Neurological diseases are quite varied and have a great economic impact on
livestock. Central nervous system (CNS) disorders may be caused by various
etiologic agents, such as biological agents and by metabolic disorders. In this case,
we highlight the polioencephalomalacia (PEM) triggered by thiamine deficiency
(vitamin B1). PEM has been described in several regions of Brazil, involving cattle,
sheep and goats. However, thiamine deficiency is important also for carnivores
(Chastek's palsy) and humans (Wernicke disease and Wernicke-Korsakoff
syndrome). The CNS regions involved in PEM are varied and contradictory, but are
affected from cortical areas to deep regions such as the midbrain and thalamus. At
these sites, there is typically neuronal degeneration and necrosis, with adjacent
involvement of astrocytic and inflammatory changes. Little is known about the
molecular and cellular mechanisms of degeneration and death of neurons. However,
it is considered that the process related to thiamine deficiency is initiated by
metabolic defects in the mitochondria with consequent establishment of oxidative
stress. In the present work, we aimed to determine different parameters related to
thiamine deficiency in the CNS in an in vivo model to evaluate the occurrence of cell
death and the molecular mechanisms involved, association of behavioral changes
and the design of efficient neuroprotective strategies, characterizing the CNS areas
involved in thiamine deficiency-induced degeneration. The model of dietary
deficiency in combination with injections of the thiamine antagonist, amprolium, was
used in the present study. The animals were treated for 15 or 20 days and divided
into 6 treatment groups: control (cont), amprolium (Amp), amprolium and Trolox®
(Amp+Tr), amprolium and DMSO (Amp+Dmso), Trolox®
(Tr) and DMSO (Dmso).
Mice subjected to the thiamine deficiency model (Amp) exhibited a significant
reduction in body weight gain after 15 and 20 days of treatment. The
histopathological analysis revealed in the Amp group, centrolobular hepatic steatosis
at 15-day and diffuse hepatic steatosis when treated for 20 days, in addition to
moderate proteinuria. Trolox®
and DMSO markedly attenuated steatosis (Amp+Tr
and Amp+Dmso groups). No histological changes were observed in the CNS within
15 or 20 days of treatment. However, the cellular viability of the cerebral cortex
significantly reduced in the Amp group after 20 days of treatment; which effect was
reversed in the Amp+Tr and Amp+Dmso groups. In addition, deficient animals (Amp)

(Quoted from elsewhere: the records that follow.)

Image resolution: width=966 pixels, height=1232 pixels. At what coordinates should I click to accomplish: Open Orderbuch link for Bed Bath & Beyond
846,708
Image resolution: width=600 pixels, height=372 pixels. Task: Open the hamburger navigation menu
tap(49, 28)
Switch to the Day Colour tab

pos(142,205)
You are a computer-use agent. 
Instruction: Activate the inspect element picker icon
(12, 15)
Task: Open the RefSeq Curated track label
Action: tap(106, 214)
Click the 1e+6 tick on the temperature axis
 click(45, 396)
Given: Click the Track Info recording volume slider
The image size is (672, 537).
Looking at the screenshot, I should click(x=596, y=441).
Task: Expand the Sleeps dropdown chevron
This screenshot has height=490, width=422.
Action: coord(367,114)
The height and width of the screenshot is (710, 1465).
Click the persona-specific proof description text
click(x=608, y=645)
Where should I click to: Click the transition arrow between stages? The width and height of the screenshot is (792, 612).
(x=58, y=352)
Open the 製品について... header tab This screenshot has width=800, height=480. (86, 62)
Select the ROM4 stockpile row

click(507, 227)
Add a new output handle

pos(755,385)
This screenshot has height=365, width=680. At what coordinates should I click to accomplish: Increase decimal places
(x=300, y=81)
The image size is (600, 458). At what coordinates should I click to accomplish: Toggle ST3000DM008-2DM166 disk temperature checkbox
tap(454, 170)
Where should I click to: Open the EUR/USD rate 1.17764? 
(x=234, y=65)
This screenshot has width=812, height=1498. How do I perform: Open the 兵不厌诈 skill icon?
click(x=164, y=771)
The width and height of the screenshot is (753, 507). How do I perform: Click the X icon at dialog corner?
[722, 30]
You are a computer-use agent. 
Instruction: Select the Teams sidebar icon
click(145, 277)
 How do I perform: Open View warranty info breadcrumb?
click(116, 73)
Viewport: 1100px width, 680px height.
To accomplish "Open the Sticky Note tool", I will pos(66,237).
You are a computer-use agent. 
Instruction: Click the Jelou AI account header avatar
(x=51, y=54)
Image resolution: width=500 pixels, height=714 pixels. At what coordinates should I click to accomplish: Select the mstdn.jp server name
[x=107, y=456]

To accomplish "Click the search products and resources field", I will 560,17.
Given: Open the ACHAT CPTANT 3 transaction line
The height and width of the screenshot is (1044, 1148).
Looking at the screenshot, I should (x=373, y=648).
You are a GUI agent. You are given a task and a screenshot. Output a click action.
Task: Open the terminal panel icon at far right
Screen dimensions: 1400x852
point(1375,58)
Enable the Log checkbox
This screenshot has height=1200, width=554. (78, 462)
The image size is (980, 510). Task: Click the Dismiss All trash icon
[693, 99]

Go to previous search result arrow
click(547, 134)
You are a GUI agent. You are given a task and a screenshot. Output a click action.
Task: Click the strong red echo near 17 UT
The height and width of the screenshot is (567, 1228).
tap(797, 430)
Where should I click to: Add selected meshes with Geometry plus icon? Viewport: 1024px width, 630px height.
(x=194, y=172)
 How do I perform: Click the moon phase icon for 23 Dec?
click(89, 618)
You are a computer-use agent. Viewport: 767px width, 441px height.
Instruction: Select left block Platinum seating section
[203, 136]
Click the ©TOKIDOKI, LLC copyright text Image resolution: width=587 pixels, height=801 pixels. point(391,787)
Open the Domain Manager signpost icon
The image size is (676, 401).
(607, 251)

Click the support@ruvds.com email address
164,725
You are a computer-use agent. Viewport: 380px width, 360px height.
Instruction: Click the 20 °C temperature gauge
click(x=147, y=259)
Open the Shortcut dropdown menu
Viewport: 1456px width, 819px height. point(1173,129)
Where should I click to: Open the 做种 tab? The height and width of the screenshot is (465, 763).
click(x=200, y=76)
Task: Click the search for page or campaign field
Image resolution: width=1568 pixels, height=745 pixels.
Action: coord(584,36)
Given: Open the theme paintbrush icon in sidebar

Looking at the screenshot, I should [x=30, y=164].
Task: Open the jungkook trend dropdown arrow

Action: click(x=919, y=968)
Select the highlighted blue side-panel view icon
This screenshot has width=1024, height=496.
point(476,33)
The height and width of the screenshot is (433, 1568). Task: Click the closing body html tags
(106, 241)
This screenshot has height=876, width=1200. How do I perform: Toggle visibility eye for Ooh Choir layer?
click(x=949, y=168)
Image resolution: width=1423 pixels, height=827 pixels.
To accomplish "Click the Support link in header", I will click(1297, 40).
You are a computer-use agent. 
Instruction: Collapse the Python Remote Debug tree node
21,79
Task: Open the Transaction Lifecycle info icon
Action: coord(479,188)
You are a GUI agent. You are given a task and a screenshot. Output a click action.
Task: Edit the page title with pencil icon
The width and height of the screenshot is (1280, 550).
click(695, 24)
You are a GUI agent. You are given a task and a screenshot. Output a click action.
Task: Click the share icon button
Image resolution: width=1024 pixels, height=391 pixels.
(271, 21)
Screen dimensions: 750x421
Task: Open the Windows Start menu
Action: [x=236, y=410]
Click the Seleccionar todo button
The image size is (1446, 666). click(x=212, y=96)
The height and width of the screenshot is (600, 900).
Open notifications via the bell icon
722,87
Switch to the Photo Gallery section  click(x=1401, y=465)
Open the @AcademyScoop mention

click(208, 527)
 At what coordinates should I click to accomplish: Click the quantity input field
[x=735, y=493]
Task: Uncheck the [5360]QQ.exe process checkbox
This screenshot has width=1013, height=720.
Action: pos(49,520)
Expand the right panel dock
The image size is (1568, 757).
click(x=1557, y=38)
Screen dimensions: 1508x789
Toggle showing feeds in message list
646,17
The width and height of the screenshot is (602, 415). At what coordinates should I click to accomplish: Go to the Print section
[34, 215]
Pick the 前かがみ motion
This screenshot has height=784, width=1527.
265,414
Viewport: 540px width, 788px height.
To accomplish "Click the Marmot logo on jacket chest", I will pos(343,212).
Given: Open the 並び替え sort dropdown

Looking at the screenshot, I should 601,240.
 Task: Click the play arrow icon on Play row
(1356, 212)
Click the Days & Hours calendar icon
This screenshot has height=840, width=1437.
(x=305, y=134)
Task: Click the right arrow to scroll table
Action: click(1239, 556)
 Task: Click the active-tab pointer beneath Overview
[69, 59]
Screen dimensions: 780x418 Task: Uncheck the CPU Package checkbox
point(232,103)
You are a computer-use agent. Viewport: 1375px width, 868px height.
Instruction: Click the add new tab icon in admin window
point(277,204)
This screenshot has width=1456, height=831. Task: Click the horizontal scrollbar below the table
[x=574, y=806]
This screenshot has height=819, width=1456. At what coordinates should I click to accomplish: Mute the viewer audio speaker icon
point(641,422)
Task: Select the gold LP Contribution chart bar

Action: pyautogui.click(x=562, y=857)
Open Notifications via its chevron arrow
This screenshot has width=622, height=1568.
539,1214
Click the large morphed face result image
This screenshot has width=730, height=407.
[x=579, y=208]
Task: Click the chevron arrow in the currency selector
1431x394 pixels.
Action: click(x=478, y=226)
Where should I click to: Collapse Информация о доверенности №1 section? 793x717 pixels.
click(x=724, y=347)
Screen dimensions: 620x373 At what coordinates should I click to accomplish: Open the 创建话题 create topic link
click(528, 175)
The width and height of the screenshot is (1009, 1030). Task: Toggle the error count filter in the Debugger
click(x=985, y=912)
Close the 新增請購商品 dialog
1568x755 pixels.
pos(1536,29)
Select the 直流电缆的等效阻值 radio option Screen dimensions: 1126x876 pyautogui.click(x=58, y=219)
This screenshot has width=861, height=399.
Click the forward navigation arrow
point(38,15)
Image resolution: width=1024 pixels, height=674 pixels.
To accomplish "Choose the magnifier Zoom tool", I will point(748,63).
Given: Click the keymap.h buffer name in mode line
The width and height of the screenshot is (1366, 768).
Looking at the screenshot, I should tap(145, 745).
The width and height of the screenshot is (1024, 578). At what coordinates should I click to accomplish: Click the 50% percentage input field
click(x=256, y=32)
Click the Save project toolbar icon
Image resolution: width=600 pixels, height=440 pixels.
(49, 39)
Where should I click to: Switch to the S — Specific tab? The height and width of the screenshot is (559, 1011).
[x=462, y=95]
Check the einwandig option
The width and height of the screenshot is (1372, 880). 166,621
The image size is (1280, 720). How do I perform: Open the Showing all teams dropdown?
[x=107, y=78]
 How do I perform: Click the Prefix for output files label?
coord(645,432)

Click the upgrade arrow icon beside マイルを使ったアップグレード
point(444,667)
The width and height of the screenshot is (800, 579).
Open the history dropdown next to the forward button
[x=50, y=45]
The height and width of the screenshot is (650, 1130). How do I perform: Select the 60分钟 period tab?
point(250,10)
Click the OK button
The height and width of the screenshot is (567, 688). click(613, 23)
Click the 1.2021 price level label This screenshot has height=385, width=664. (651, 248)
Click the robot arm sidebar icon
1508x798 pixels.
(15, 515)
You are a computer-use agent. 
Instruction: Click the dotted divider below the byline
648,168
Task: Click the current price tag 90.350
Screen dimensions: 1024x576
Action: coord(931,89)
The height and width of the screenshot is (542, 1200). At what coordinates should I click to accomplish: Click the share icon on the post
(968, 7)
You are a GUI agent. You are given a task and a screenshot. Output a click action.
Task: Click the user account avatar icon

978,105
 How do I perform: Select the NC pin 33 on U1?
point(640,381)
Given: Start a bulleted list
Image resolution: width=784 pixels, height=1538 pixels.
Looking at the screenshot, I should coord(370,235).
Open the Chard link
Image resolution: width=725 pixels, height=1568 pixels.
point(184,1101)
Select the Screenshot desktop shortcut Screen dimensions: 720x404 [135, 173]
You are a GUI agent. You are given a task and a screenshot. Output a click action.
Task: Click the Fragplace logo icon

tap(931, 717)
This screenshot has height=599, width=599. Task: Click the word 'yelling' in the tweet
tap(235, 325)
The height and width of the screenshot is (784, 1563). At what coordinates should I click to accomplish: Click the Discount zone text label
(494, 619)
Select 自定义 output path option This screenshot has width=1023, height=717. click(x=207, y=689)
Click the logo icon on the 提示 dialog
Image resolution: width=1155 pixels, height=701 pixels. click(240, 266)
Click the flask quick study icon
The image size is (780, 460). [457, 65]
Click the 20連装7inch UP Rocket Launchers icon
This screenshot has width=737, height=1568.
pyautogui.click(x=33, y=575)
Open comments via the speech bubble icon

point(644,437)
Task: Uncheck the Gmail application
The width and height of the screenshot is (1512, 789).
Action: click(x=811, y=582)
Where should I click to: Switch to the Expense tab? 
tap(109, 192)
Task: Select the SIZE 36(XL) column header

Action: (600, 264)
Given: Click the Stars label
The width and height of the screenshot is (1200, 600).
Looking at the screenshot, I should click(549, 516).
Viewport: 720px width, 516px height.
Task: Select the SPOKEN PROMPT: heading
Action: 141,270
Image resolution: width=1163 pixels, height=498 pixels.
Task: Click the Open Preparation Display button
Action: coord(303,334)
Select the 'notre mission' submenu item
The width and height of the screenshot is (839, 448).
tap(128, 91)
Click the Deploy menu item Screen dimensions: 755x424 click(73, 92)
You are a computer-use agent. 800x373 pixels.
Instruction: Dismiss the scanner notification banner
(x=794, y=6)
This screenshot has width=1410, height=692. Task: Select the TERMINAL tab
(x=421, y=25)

presented behavioral changes such as reduction in ambulation and exploratory
activities and in motor coordination and, interestingly, Trolox®
and DMSO attenuated
these effects. These data suggest that in the model of thiamine deficiency with
amprolium the animals develop neurological and metabolic alterations, associated
with oxidative stress and possibly inflammation. In addition, the model proves
feasible for the study of vitamin deficiency with the establishment of a gradual
progressive process, without being markedly aggressive, as in the classic model of
pyrithiamine.
|